*** Begin section ***
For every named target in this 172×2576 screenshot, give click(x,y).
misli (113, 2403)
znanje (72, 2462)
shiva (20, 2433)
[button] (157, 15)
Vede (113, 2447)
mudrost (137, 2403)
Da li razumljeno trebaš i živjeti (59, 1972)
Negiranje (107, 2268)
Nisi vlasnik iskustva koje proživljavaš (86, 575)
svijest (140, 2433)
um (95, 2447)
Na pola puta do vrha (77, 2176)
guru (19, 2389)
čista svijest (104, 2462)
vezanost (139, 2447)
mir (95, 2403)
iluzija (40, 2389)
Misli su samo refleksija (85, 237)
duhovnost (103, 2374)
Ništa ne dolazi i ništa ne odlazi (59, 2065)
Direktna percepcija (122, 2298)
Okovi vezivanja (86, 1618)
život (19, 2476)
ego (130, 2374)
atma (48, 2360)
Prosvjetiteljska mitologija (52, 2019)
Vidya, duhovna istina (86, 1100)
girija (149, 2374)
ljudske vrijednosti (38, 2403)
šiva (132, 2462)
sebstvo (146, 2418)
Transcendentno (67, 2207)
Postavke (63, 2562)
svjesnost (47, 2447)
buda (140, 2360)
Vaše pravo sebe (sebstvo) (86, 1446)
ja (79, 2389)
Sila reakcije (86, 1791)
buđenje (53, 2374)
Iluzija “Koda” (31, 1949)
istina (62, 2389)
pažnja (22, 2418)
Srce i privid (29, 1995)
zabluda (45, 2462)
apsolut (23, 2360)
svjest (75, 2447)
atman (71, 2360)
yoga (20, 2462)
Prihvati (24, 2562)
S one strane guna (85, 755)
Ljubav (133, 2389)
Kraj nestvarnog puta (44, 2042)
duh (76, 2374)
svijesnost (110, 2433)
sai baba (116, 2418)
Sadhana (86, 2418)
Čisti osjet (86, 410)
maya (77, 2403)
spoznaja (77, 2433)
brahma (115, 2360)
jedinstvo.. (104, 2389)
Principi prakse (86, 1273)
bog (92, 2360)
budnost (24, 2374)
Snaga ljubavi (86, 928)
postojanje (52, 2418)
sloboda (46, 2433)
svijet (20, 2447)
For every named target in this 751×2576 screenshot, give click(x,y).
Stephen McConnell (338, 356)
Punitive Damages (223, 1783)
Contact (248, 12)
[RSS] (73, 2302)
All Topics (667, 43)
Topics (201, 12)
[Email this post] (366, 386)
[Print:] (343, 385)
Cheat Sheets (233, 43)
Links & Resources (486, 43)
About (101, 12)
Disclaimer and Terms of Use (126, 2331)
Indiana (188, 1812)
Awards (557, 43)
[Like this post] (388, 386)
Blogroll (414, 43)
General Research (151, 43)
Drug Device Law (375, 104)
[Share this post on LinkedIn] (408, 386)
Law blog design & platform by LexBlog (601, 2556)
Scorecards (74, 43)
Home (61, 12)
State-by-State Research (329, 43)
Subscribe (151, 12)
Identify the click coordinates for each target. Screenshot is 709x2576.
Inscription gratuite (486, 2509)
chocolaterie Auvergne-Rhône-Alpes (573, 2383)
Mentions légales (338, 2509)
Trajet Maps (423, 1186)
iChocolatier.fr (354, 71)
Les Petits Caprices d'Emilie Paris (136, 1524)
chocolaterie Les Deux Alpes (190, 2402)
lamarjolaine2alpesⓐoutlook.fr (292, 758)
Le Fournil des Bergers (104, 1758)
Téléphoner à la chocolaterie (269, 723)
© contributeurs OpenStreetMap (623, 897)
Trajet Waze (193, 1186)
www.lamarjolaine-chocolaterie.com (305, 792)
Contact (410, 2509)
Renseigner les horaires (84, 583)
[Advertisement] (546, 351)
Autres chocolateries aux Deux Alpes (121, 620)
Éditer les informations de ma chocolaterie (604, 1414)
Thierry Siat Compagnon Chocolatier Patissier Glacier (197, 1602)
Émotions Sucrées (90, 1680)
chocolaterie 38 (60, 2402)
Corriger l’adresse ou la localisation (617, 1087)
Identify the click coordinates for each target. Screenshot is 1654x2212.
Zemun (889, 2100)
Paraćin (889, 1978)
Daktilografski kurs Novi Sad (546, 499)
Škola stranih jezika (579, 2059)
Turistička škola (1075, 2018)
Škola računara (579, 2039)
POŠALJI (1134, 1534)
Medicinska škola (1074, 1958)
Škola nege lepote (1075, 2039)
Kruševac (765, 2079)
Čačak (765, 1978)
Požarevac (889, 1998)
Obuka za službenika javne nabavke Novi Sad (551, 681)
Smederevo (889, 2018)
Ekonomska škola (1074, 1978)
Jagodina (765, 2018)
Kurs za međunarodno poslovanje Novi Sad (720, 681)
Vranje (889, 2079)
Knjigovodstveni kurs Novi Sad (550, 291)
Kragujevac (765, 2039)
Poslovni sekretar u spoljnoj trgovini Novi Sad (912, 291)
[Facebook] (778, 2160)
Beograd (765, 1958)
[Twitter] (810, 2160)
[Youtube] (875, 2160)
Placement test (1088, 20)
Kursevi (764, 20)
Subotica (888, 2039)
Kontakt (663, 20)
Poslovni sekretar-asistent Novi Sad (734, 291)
*** End section ***
Exercise requirements:
Report how many lines in the listing above hold the string "named", giving the number and no other words.

Output of the task:
2